> Set exercise:
Please copy everything from the line containing "You are a GUI" down to the end of the data below, leaving the pictures out of your answer.

Records about locating elements on screens:
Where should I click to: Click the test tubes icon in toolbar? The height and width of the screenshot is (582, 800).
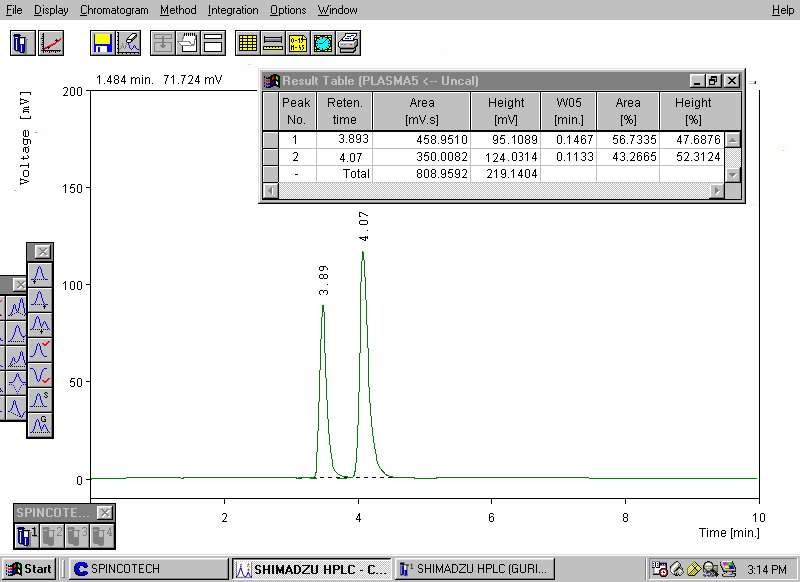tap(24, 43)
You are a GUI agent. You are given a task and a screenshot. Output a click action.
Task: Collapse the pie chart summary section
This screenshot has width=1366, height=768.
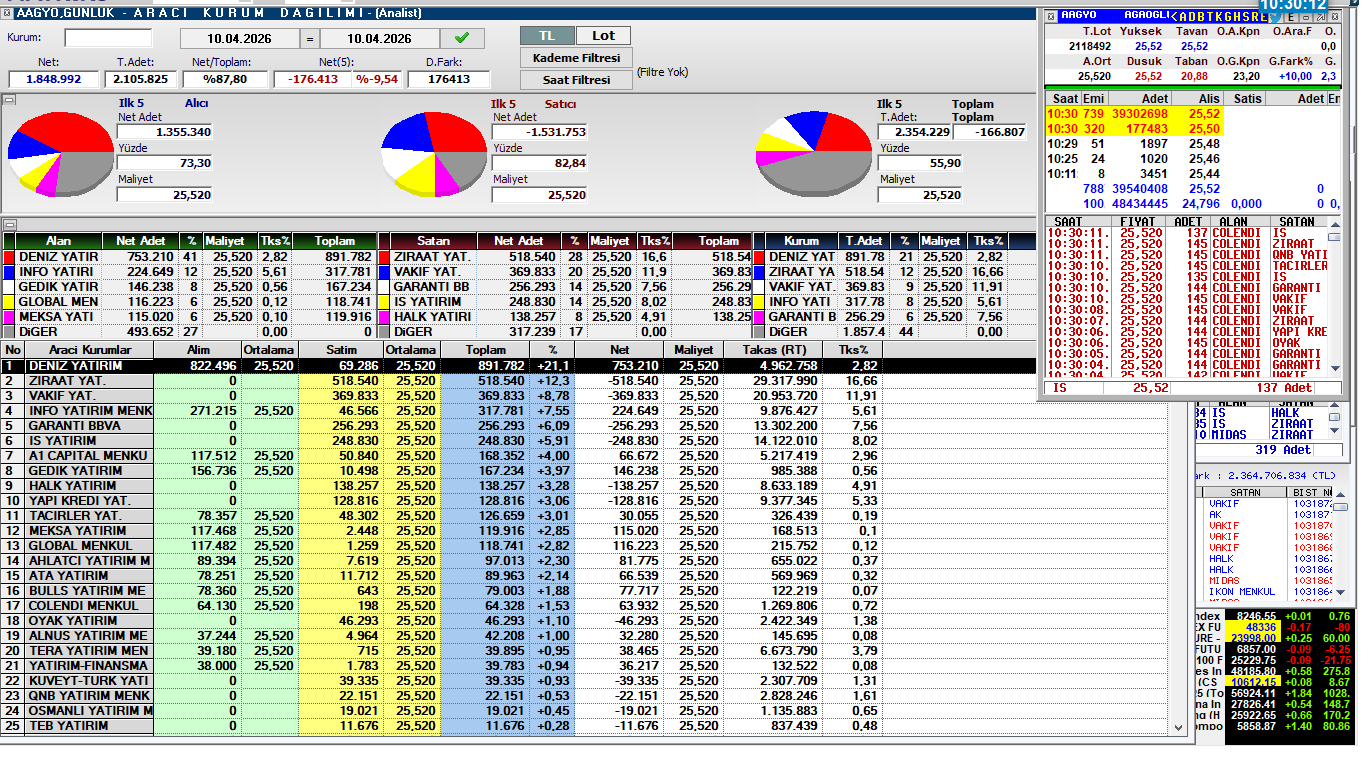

> Problem solution:
You are a GUI agent. You are given a task and a screenshot. Output a click action.
Task: Collapse the pie chart summary section
This screenshot has width=1366, height=768.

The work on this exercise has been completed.